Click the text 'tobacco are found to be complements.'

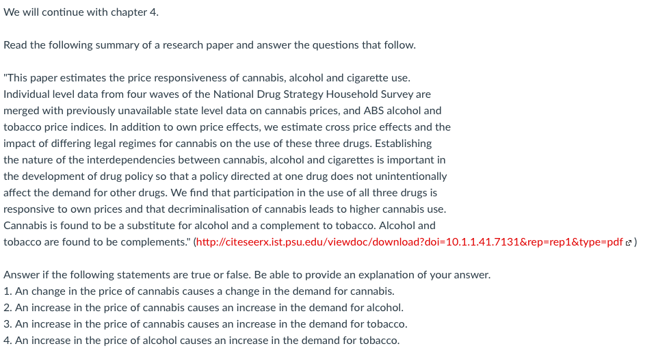[97, 242]
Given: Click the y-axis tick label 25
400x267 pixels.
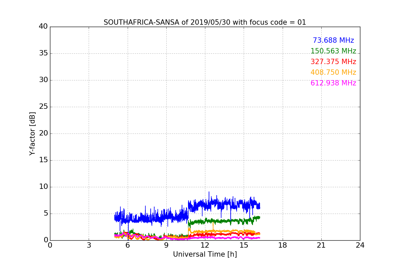Looking at the screenshot, I should tap(43, 107).
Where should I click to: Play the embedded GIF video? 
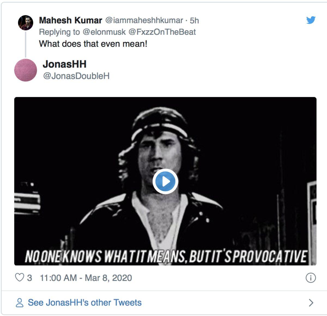(x=165, y=181)
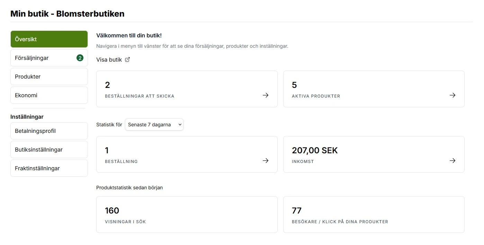
Task: Select Översikt in the sidebar menu
Action: click(x=49, y=39)
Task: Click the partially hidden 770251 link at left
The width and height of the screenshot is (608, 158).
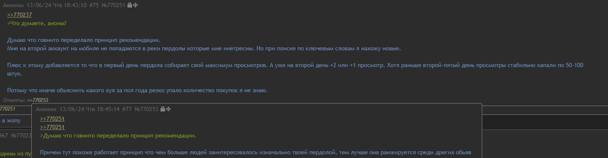Action: click(8, 109)
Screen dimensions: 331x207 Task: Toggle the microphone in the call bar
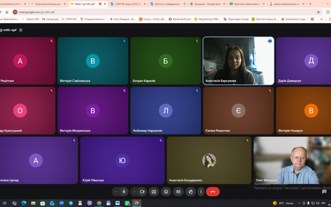pyautogui.click(x=124, y=192)

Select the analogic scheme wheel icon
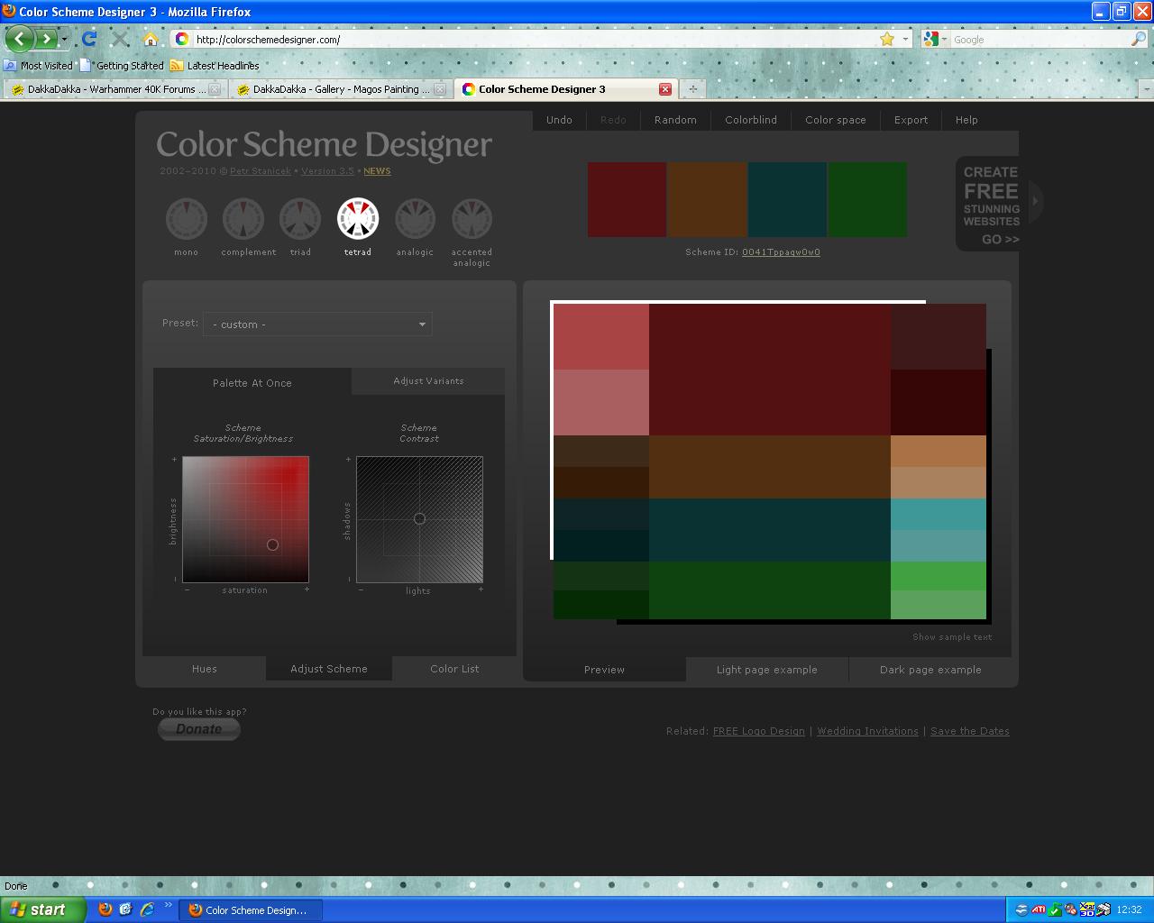pyautogui.click(x=415, y=219)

#### [What is required]
Give back exactly the lines above that run from the one with "Where should I" to the one with "Task: Click the", including both, with the pictures left out.

#### [Expected output]
Where should I click to: Play the embedded GIF video? 
(x=165, y=181)
Task: Select Översikt in the sidebar menu
Action: click(x=49, y=39)
Task: Click the partially hidden 770251 link at left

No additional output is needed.